── Records for the task ──

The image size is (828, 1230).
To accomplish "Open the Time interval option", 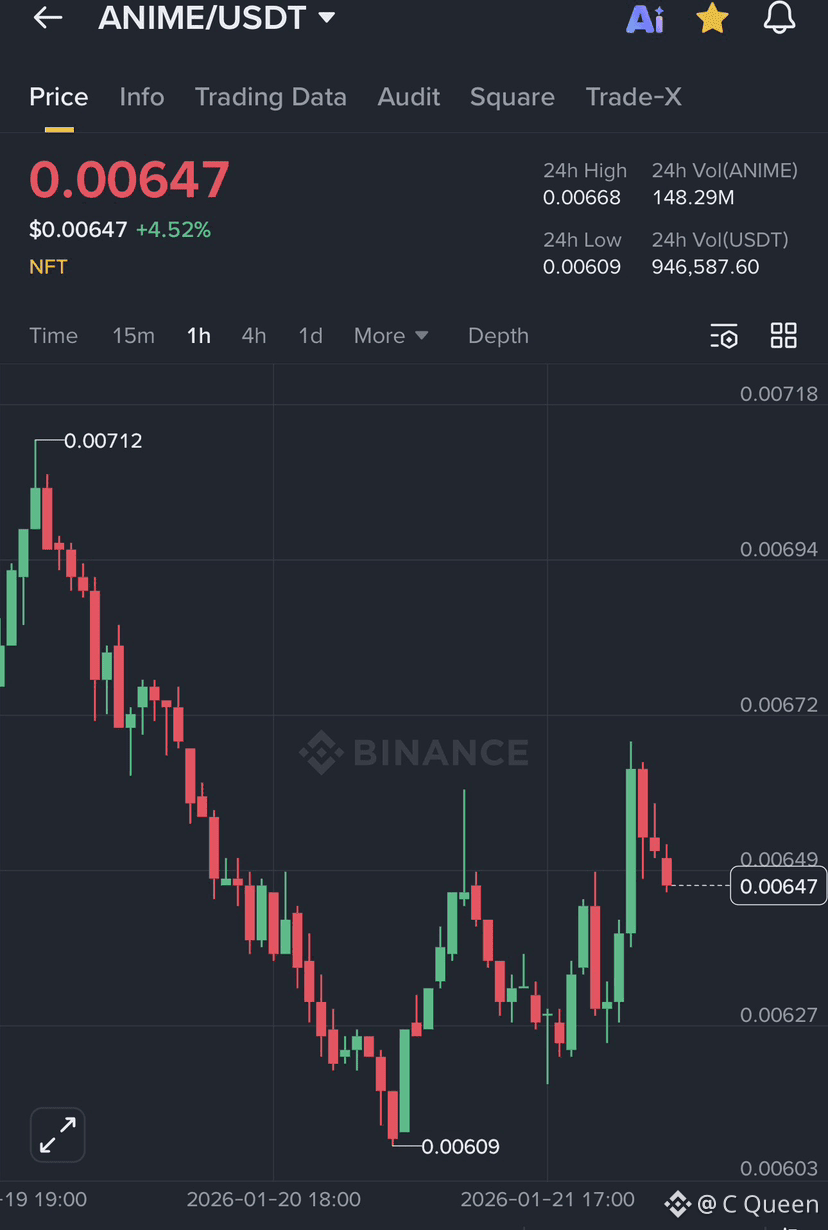I will 53,336.
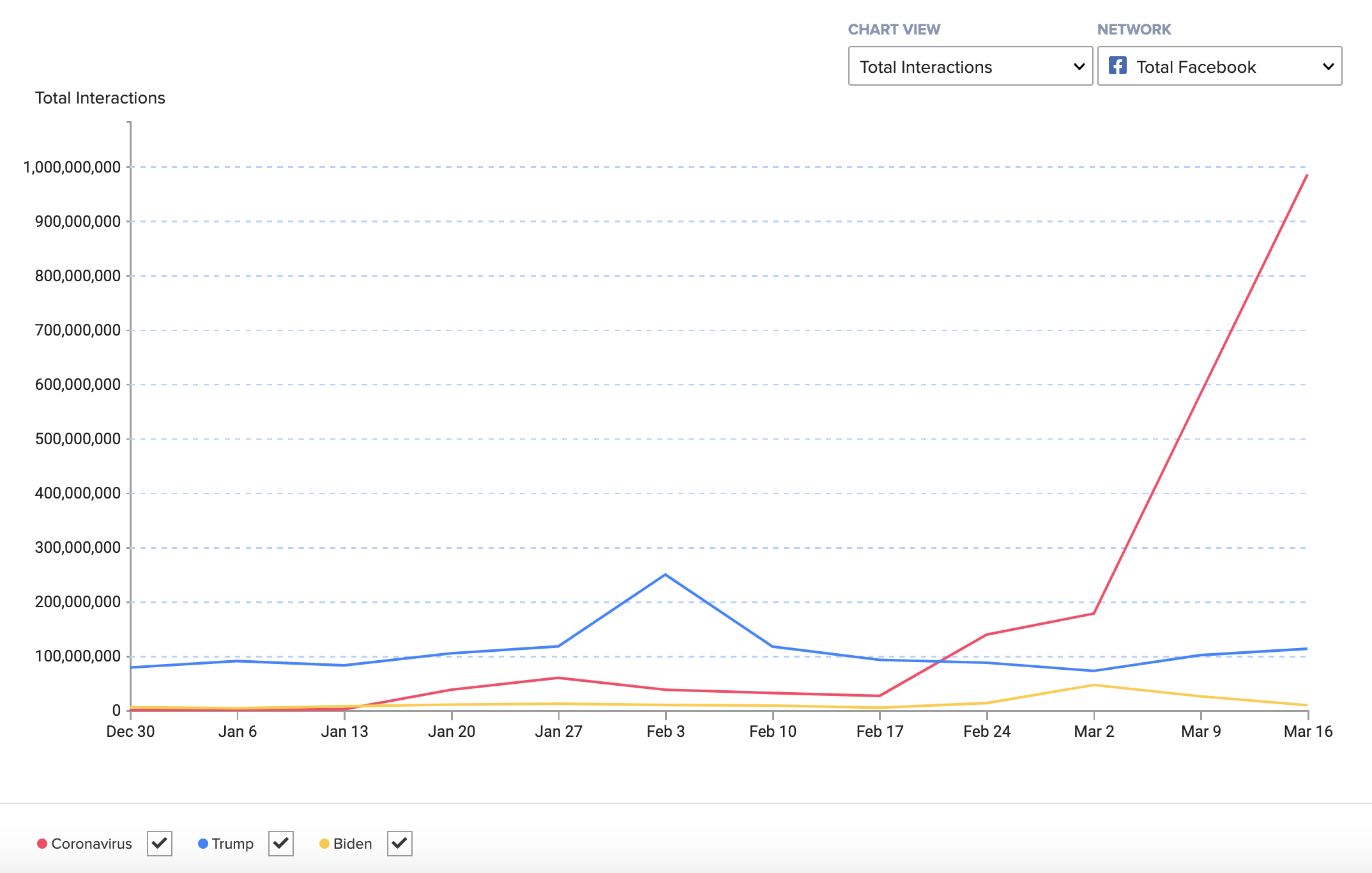Click the Trump legend label
The image size is (1372, 873).
(232, 844)
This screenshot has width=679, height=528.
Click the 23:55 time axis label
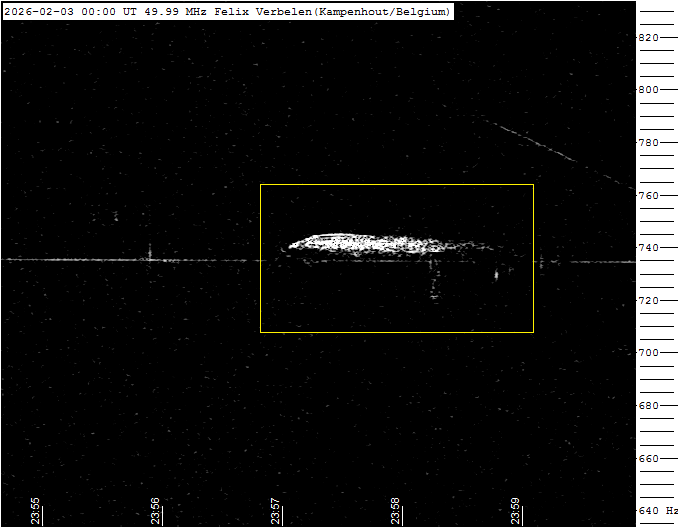click(36, 510)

───

Description of the task: Recast the lines of the material, starting with the line containing "This screenshot has width=679, height=528." and going on through the end of the material, as a JSON list of strings, with one string per line and blank lines omitted. Leave the pictures out of the answer.

Result:
[
  "This screenshot has width=679, height=528.",
  "Click the 23:55 time axis label",
  "click(36, 510)"
]